Memory foam or half-moon shaped pillows tend to work better than standard bed pillows, which compress unevenly and shift during the night. Inflatable lumbar pillows let you fine-tune the firmness, which is useful if you’re not sure how much support you need. The goal is subtle: you should feel your lower back resting against something, not being pushed upward.
When a Back Pillow Could Make Things Worse
A lumbar pillow that’s too firm or too tall can force your spine into hyperextension, essentially the same problem as sleeping on your stomach. This puts extra pressure on the small joints in your vertebrae and can leave you feeling stiffer in the morning than if you’d used nothing at all. If you wake up with increased pain or tightness after trying a back pillow, the pillow is likely too thick or positioned too high or low.
People with certain spinal conditions should be cautious. Johns Hopkins physician Akhil Chhatre has specifically warned that people with sciatica or scoliosis should avoid lumbar support cushions altogether, since altering spinal positioning can aggravate nerve compression or worsen asymmetric curvature. Experts from the American Physical Therapy Association also emphasize that a lumbar pillow is not a standalone treatment for persistent or serious back pain. It can complement a broader plan that includes movement, stretching, and strengthening, but it won’t fix a structural problem on its own.
Getting the Placement Right
Position matters as much as pillow size. The pillow should sit at the small of your back, roughly at the level of your belly button, not up near your ribs or down at your tailbone. Too high and it pushes your mid-back forward without supporting the lumbar curve. Too low and it tilts your pelvis in a way that increases compression on your lower discs.
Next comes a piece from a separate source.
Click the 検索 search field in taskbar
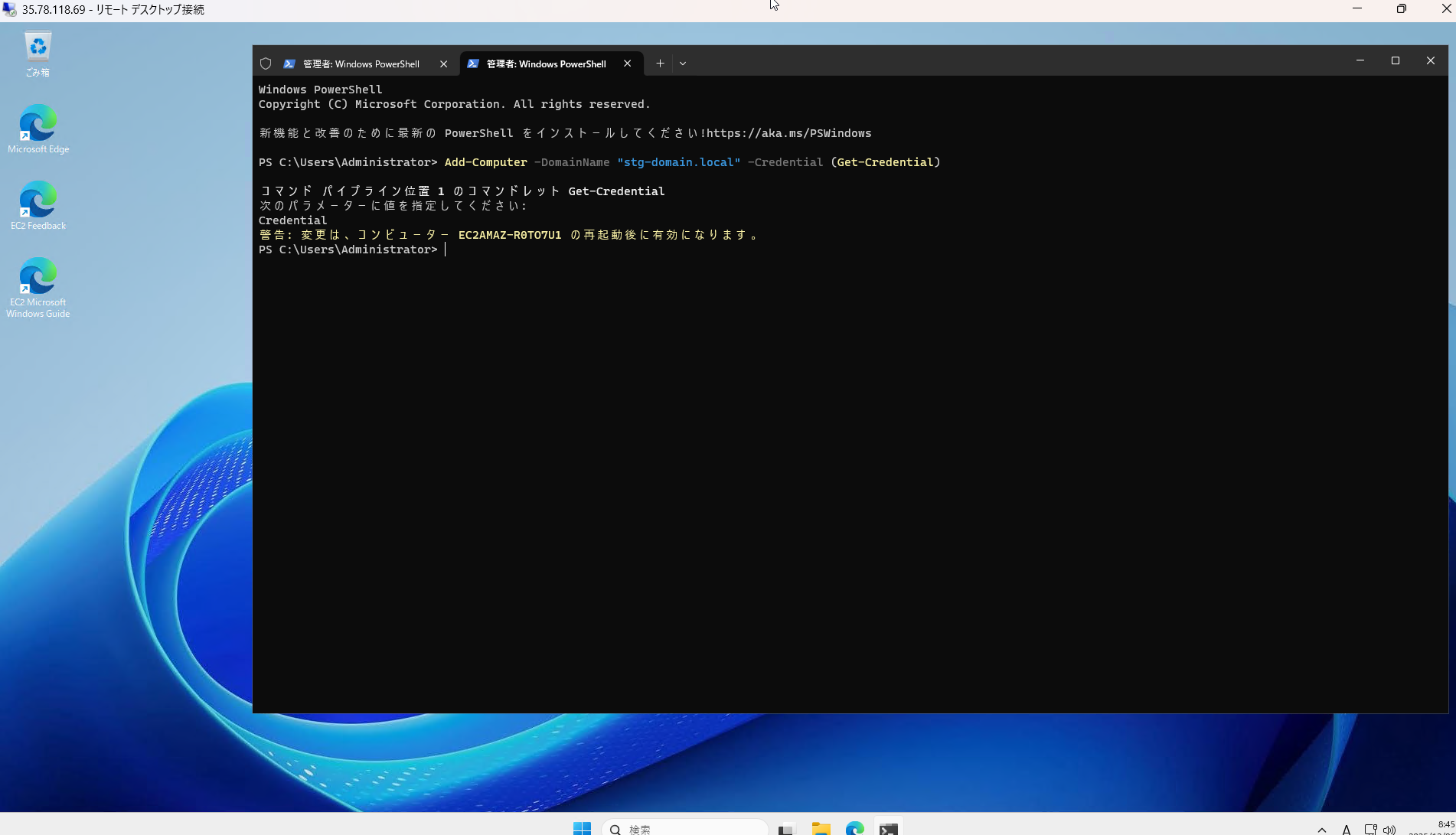 685,828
Start by using the pillow for a few nights and paying attention to how you feel in the morning. Some people notice improvement right away, while others need a week or two to adjust. If the pillow shifts during the night, a contoured or wedge-shaped design that tucks against your body tends to stay in place better than a loose cushion. You can also try wearing a light sleep shirt and tucking the pillow inside it at the small of your back, though this works better with thinner rolls than bulky pillows.
Your Mattress and Head Pillow Matter Too
A lumbar pillow compensates for a gap between your body and the mattress, but the size of that gap depends on your mattress. A very soft mattress lets your hips sink in, which may naturally support your lower back without an extra pillow. A firm mattress creates a larger gap, making lumbar support more beneficial. If your mattress is more than seven or eight years old and visibly sagging, a pillow under your back may mask the real issue rather than solve it.
Your head pillow also plays a role. The Mayo Clinic recommends that your head pillow keep your neck aligned with your chest and upper back. If your head pillow is too high or too flat, it creates misalignment at the top of your spine that a lumbar pillow can’t correct. The entire chain from your head to your pelvis needs to be roughly straight for any one pillow to do its job.